Stored records
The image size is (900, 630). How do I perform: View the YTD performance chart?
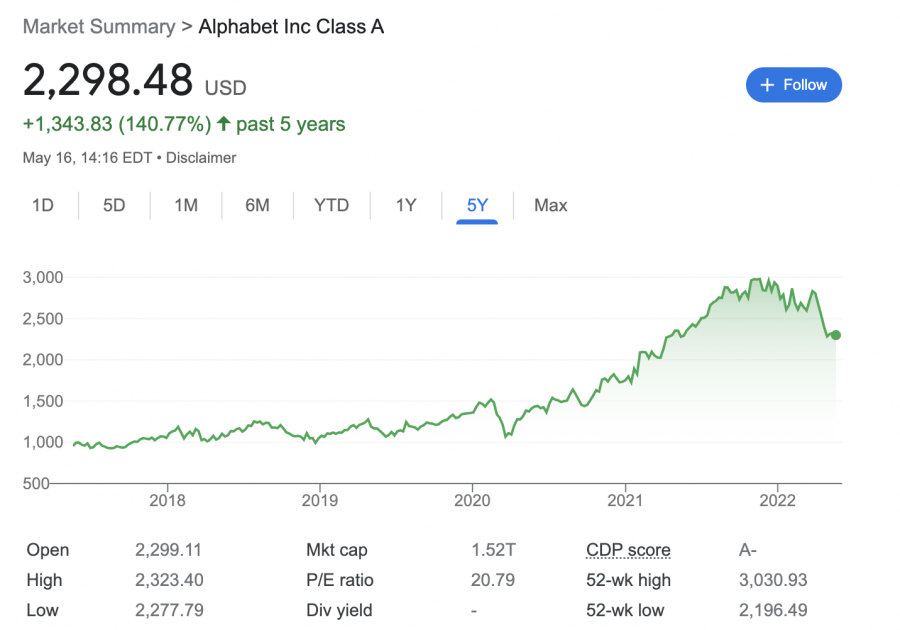tap(331, 205)
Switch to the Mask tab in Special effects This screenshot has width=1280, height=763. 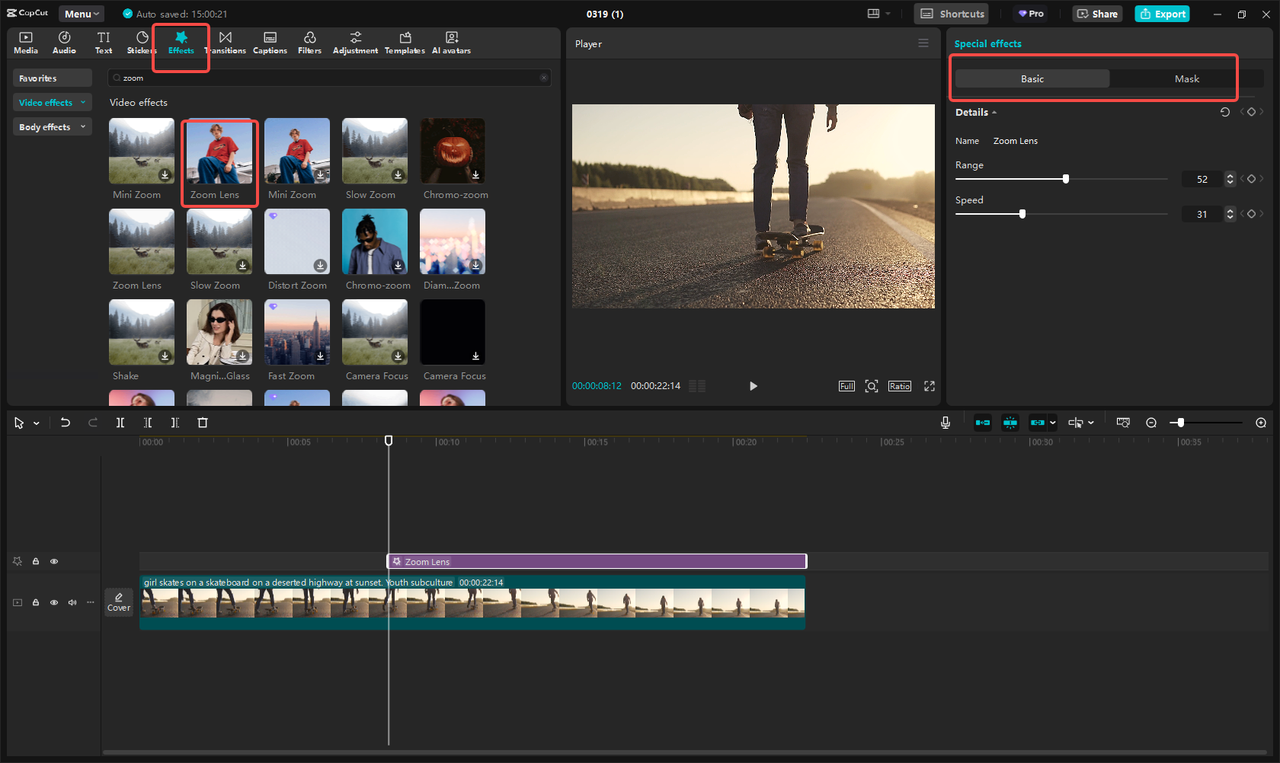click(x=1187, y=78)
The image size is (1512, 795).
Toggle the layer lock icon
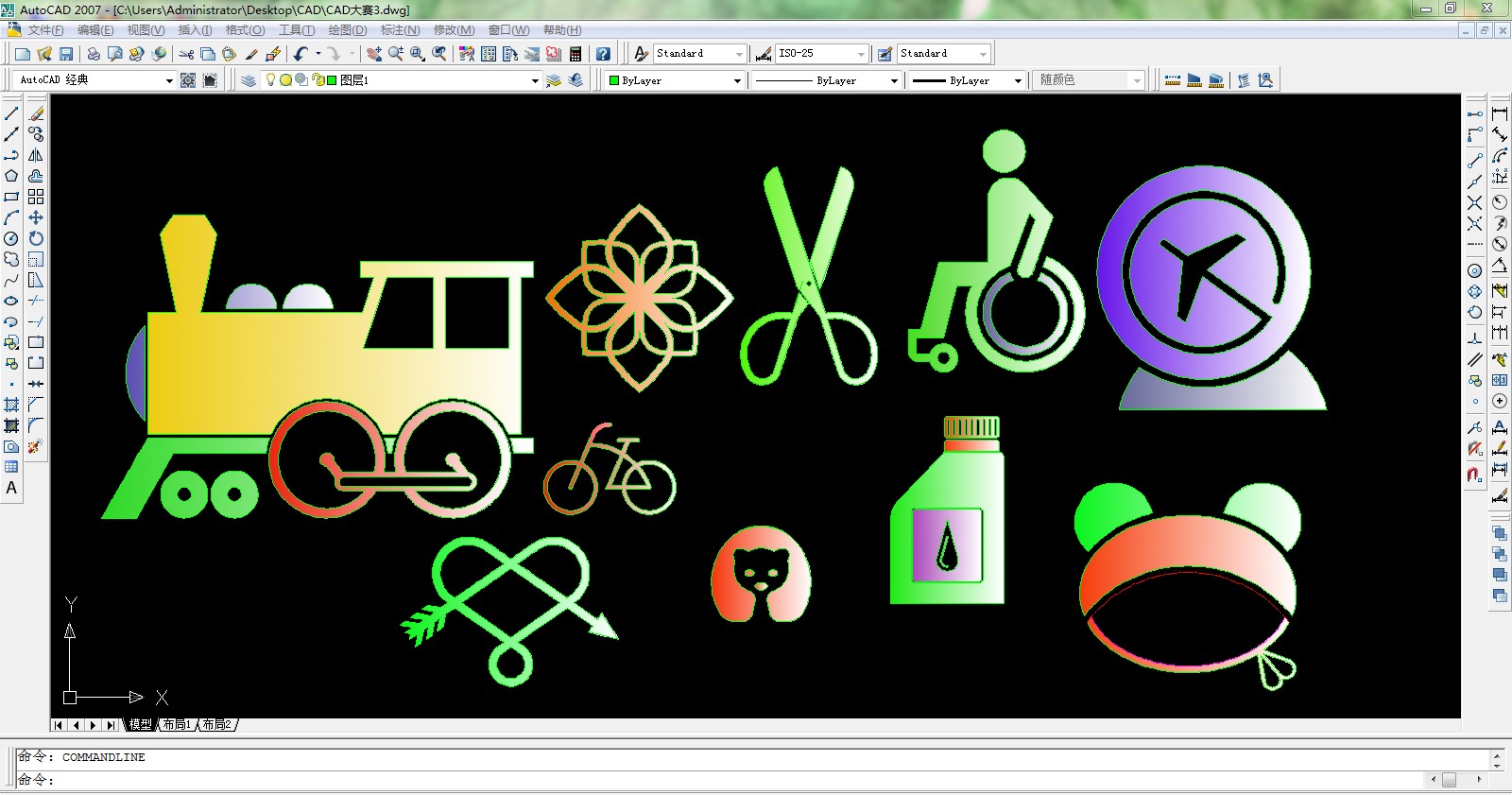pyautogui.click(x=318, y=80)
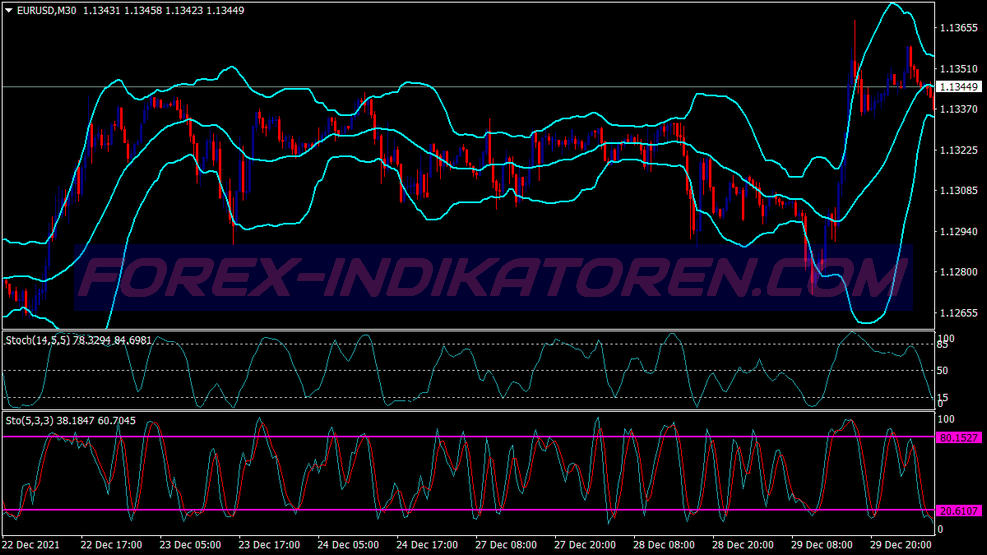
Task: Click the 50 level on the Stoch scale
Action: 942,371
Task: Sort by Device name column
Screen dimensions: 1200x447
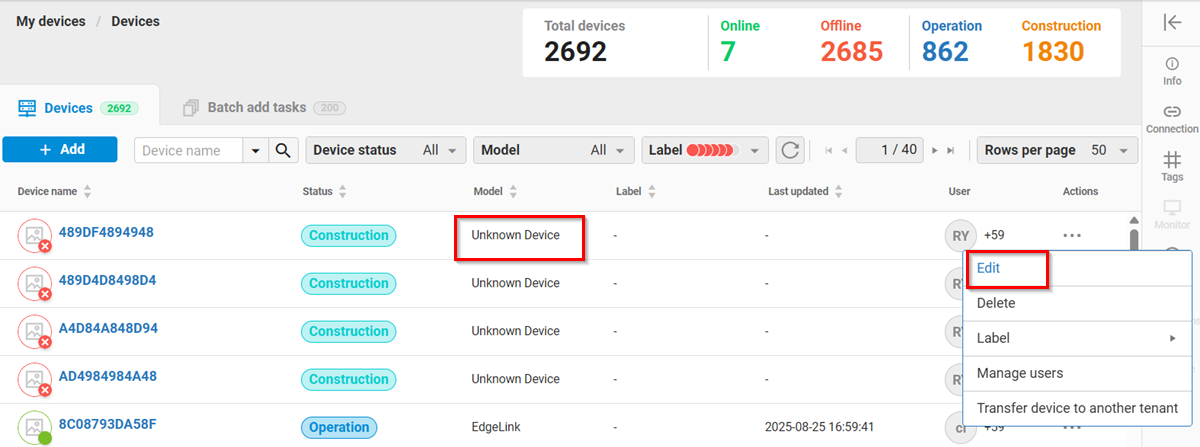Action: (87, 191)
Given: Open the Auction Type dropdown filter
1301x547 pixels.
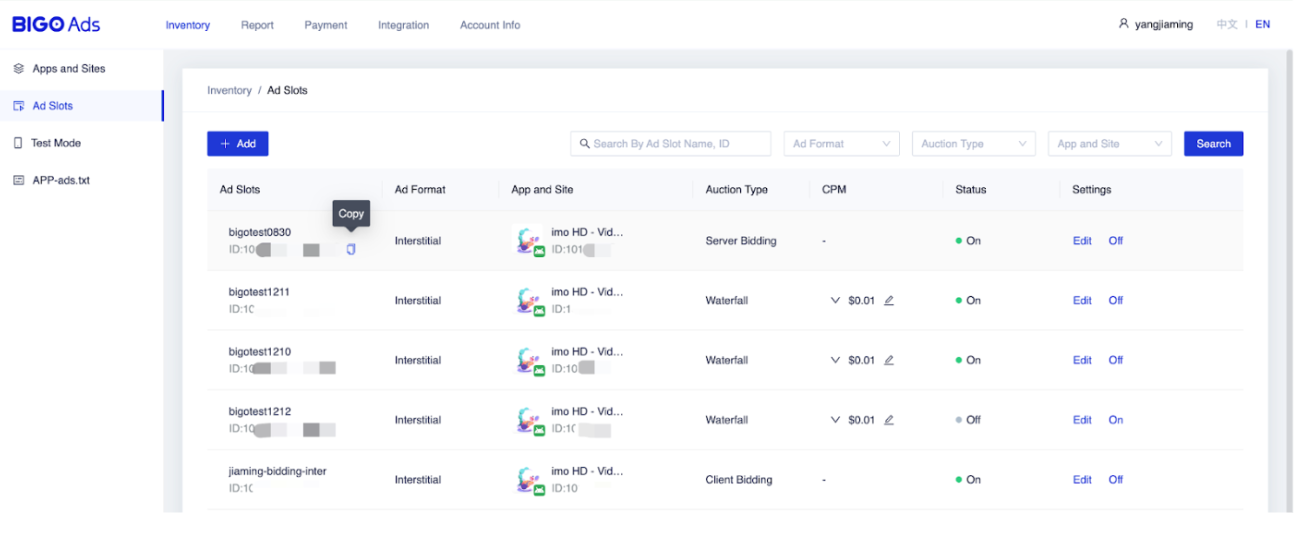Looking at the screenshot, I should click(x=973, y=144).
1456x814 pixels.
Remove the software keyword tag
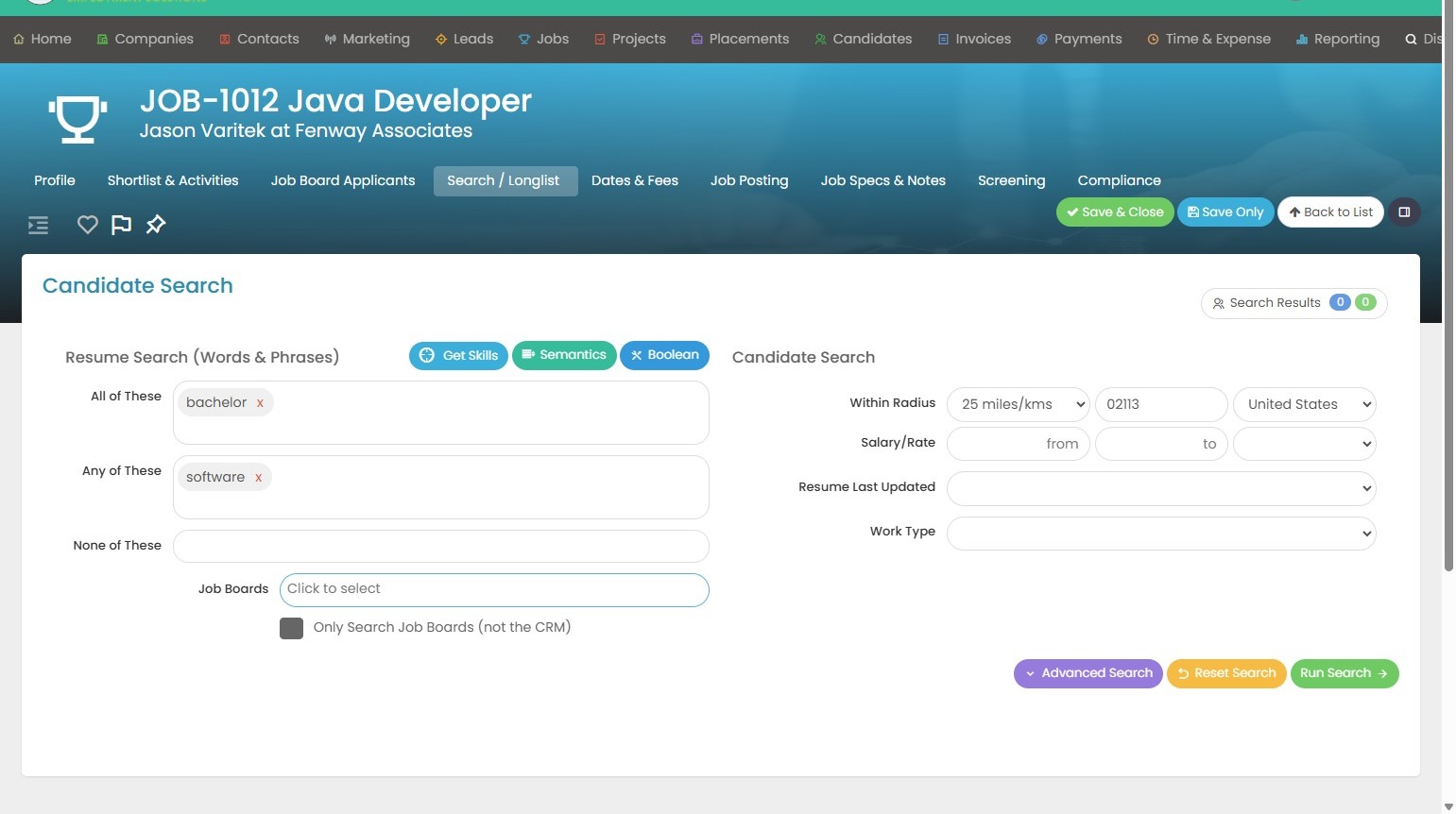coord(258,478)
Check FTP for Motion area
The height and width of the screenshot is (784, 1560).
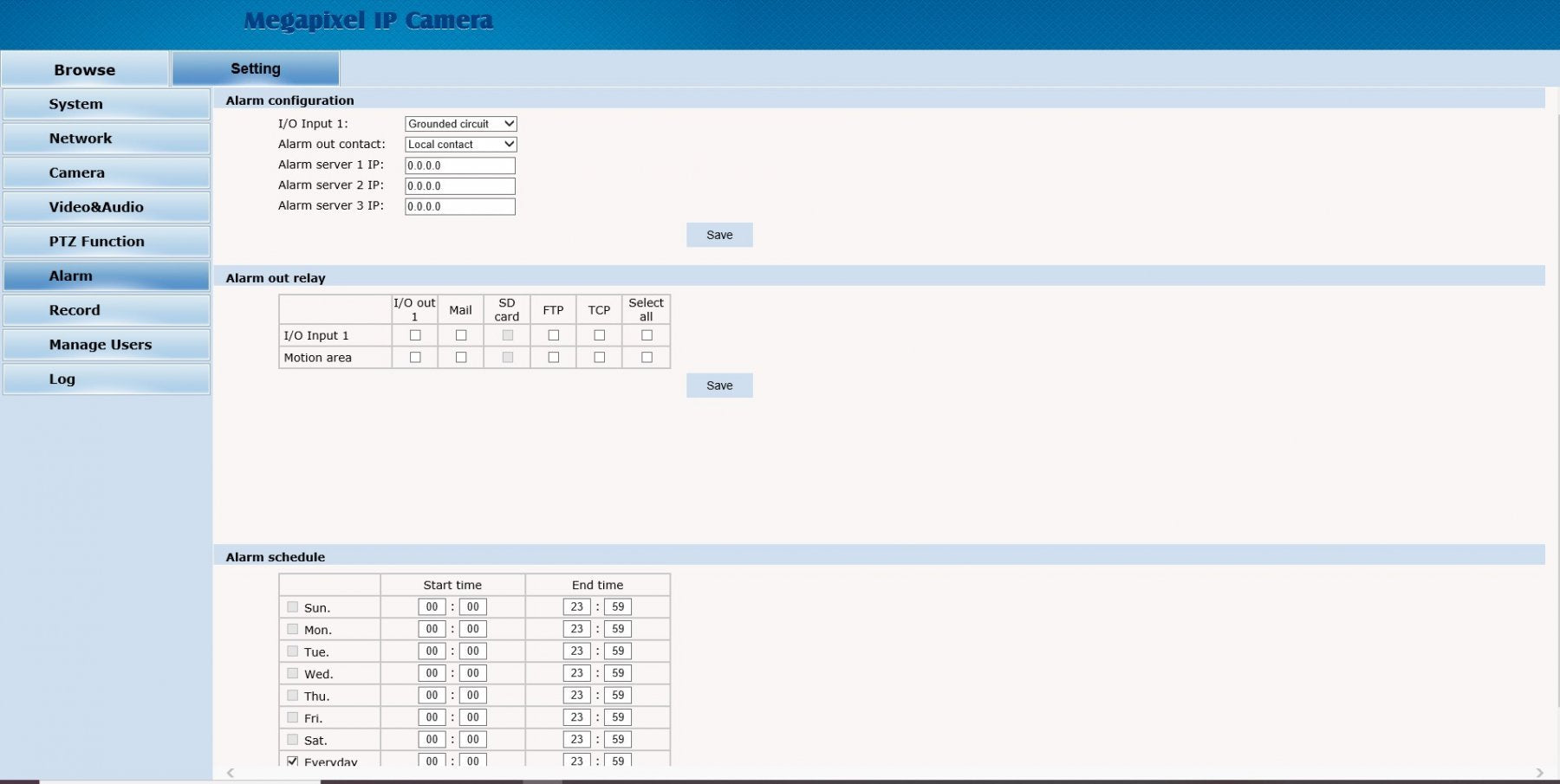pyautogui.click(x=554, y=357)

● Try it
Nothing but the lines from the one containing "1456x814 pixels." through the last line of the data should appear in the answer, copied exactly, with pictures excluded.

● Finished task
1456x814 pixels.
Remove the software keyword tag
coord(258,478)
Check FTP for Motion area
The height and width of the screenshot is (784, 1560).
pyautogui.click(x=554, y=357)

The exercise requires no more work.